Egresé en el año de 1997, después de haber trabajado unos meses en la iniciativa privada en la Cd. de Monterrey, regrese a mi lugar de origen; Tamazunchale, San Luis Potosí y me comentaron que en Septiembre de 1998 se abriría un Bachillerato Tecnológico por lo que me invitaron a entregar mi Curriculum vitae, afortunadamente me dieron la oportunidad de trabajar solamente con 8 hrs por semana (5 hrs. de Física y 3 Hrs. de Inglés) acepté el reto aunque no me retribuiría satisfacciones económicas me iba permitir después de tantos años de estar alejado de mi familia compartir grandes momentos con ellos y por otro lado me permitiría estar frente a mi primer gran reto como profesionista.
Debo admitir que este reto me llenaba de nervios y temor, por lo que me veía en la necesidad de preparar al máximo mis exposiciones, tanto así que me paraba frente a un espejo y empezaba a ensayar para hacerlo de la mejor manera, considero que a pesar de la experiencia que se va adquiriendo en determinado momento es bueno hacer un alto y reflexionar sobre nuestra práctica docente y ensayar como si fuera esa primera vez.
A medida que fue creciendo la institución fue incrementando también mi carga horaria, pero fue creciendo también ese reto y la responsabilidad y el gran compromiso de trabajar con jóvenes, por lo que siempre he tenido la disponibilidad para participar en los diferentes cursos enfocados a mejorar mi práctica docente.
Desde fuera del ruedo yo veía la labor de un profesor como una de las tareas más fáciles y más cómodas con muchas vacaciones, en pocas palabras cobrar sin trabajar, ahora pienso que es una de las tareas que se requiere de un amplio sentido de responsabilidad y preparación constante ya que estamos trabajando con materia prima humana 100% moldeable y si no tenemos el arte de moldear correctamente nuestro trabajo será contraproducente. Siento que es una tarea muy noble y gratificante, el trabajar con jóvenes me permite rejuvenecerme y aprender día a día con ellos algo nuevo e interesante.
El ser docente para mí ha significado ser cada día mejor como profesional y como persona, me ha permitido entender que todo en la vida es constante preparación y que se deja de aprender hasta que uno deja de existir, de cierta manera trato de trasmitirles esa idea a mis alumnos.

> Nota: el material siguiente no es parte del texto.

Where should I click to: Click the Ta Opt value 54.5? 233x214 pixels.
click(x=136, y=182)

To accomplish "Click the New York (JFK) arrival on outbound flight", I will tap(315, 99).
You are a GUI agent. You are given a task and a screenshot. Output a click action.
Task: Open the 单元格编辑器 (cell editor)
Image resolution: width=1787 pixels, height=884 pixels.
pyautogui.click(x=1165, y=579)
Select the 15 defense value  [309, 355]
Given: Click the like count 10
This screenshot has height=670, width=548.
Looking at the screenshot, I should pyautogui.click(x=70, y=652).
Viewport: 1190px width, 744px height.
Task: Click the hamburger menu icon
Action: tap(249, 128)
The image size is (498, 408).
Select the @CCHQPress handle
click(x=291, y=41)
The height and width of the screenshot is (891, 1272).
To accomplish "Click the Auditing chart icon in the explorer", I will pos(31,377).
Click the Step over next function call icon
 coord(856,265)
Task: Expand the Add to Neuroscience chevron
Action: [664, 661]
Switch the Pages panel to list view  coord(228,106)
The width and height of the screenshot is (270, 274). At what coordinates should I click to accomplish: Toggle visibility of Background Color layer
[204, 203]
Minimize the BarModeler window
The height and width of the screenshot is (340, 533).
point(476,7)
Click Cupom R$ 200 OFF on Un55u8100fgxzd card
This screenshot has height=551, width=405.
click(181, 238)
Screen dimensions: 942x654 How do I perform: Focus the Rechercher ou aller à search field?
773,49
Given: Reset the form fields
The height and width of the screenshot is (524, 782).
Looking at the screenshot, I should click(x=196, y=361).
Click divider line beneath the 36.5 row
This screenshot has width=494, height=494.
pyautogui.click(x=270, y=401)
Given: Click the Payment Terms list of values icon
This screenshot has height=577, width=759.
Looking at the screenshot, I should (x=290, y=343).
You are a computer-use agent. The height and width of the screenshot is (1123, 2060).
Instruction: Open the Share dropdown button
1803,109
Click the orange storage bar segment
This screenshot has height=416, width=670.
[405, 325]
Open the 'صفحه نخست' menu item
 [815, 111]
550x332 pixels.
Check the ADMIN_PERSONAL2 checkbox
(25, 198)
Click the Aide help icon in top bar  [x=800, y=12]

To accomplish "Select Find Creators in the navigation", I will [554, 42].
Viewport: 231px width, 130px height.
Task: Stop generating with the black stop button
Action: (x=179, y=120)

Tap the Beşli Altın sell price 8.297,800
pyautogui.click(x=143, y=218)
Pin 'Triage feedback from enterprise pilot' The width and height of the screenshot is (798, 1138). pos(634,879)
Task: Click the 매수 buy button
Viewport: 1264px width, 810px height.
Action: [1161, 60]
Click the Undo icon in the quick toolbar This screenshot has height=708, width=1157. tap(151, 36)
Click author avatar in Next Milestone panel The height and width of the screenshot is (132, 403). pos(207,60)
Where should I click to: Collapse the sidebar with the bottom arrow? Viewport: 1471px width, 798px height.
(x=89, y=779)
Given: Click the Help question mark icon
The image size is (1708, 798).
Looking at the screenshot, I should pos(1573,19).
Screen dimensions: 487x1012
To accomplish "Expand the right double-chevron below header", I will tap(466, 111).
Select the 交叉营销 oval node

Siento una profunda satisfacción cuando al reencontrarme con exalumnos observo que de cierta manera he influido en su preparación, sobre todo cuando escucho comentarios como: “gracias a lo que me enseño aprobé el examen para la universidad”, “gracias a sus enseñanzas me gane cierta cantidad de dinero al dar asesorías”, o cuando me dicen: “ahora entiendo cuando nos alentaba para que le echáramos ganas, eso lo recuerdo y ahora trato de no desperdiciar mi tiempo” pero siento más satisfacción cuando los comentarios vienen de los padres de familia que a pesar de tener un contacto casi nulo con ellos hablan bien de mi labor para con su hijo.
Sin embargo, cuando encuentro el lado opuesto de las cosas me deja un gran motivo de insatisfacción y me pregunto ¿qué es lo que no hice bien como para no haber logrado lo que quería con tal alumno? o ¿Qué es lo que estoy haciendo mal para que ciertos alumnos no hayan aprobado en las evaluaciones?, otro motivo de insatisfacción es cuando no todos los profesores trabajamos con el mismo ímpetu y que sin embargo tienen un mejor salario, el no poder estar más tiempo con mi hijas, estoy pero no estoy, a veces me preocupo mas por la educación de mis alumnos que por la educación de mis hijas.
Finalmente, hoy puedo decir que soy Ing. Agroindustrial de profesión, pero docente por vocación, me gusta y estoy comprometido con mi trabajo.
Ojalá pudiera leer comentarios de mis compañeros acerca de mi escrito, ya que con su amplia experiencia y actitud podré ser hoy mejor que ayer.